→ Written instruction:
Can you format every line of the entries below as one numbered list, leaving out any blank lines?

→ Input data:
+ + + +
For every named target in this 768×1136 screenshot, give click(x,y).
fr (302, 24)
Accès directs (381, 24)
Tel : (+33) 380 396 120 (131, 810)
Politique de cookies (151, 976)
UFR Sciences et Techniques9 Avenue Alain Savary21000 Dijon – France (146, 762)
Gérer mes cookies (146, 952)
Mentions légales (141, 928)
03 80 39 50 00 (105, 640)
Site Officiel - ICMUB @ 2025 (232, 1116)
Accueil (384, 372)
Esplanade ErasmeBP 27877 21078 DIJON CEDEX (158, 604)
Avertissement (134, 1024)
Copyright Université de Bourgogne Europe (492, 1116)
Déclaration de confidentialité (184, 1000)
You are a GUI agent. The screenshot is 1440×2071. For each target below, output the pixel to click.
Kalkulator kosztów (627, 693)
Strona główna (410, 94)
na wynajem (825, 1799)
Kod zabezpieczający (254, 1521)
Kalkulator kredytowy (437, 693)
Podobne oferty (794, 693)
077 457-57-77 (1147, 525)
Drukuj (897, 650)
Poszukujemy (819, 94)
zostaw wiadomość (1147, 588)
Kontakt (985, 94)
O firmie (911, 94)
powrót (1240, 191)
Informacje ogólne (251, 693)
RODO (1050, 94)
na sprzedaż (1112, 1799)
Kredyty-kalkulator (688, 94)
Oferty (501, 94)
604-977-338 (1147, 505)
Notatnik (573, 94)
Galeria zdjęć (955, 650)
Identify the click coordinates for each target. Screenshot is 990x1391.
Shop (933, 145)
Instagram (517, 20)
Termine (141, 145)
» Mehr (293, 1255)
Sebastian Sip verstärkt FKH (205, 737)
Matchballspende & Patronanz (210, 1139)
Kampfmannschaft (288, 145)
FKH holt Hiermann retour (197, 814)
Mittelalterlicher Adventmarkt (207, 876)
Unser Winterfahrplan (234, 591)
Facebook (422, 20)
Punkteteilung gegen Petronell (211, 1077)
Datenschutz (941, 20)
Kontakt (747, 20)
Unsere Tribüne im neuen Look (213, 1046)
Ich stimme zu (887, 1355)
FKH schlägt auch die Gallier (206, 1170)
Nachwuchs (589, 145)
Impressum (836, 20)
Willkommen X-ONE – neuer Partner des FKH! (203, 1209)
+ + + +
→ Problem solution:
1. For every named target in this 768×1136 screenshot, give click(x,y).
2. fr (302, 24)
3. Accès directs (381, 24)
4. Tel : (+33) 380 396 120 (131, 810)
5. Politique de cookies (151, 976)
6. UFR Sciences et Techniques9 Avenue Alain Savary21000 Dijon – France (146, 762)
7. Gérer mes cookies (146, 952)
8. Mentions légales (141, 928)
9. 03 80 39 50 00 (105, 640)
10. Site Officiel - ICMUB @ 2025 (232, 1116)
11. Accueil (384, 372)
12. Esplanade ErasmeBP 27877 21078 DIJON CEDEX (158, 604)
13. Avertissement (134, 1024)
14. Copyright Université de Bourgogne Europe (492, 1116)
15. Déclaration de confidentialité (184, 1000)
16. You are a GUI agent. The screenshot is 1440×2071. For each target below, output the pixel to click.
17. Kalkulator kosztów (627, 693)
18. Strona główna (410, 94)
19. na wynajem (825, 1799)
20. Kod zabezpieczający (254, 1521)
21. Kalkulator kredytowy (437, 693)
22. Podobne oferty (794, 693)
23. 077 457-57-77 (1147, 525)
24. Drukuj (897, 650)
25. Poszukujemy (819, 94)
26. zostaw wiadomość (1147, 588)
27. Kontakt (985, 94)
28. O firmie (911, 94)
29. powrót (1240, 191)
30. Informacje ogólne (251, 693)
31. RODO (1050, 94)
32. na sprzedaż (1112, 1799)
33. Kredyty-kalkulator (688, 94)
34. Oferty (501, 94)
35. 604-977-338 (1147, 505)
36. Notatnik (573, 94)
37. Galeria zdjęć (955, 650)
38. Identify the click coordinates for each target. Screenshot is 990x1391.
39. Shop (933, 145)
40. Instagram (517, 20)
41. Termine (141, 145)
42. » Mehr (293, 1255)
43. Sebastian Sip verstärkt FKH (205, 737)
44. Matchballspende & Patronanz (210, 1139)
45. Kampfmannschaft (288, 145)
46. FKH holt Hiermann retour (197, 814)
47. Mittelalterlicher Adventmarkt (207, 876)
48. Unser Winterfahrplan (234, 591)
49. Facebook (422, 20)
50. Punkteteilung gegen Petronell (211, 1077)
51. Datenschutz (941, 20)
52. Kontakt (747, 20)
53. Unsere Tribüne im neuen Look (213, 1046)
54. Ich stimme zu (887, 1355)
55. FKH schlägt auch die Gallier (206, 1170)
56. Nachwuchs (589, 145)
57. Impressum (836, 20)
58. Willkommen X-ONE – neuer Partner des FKH! (203, 1209)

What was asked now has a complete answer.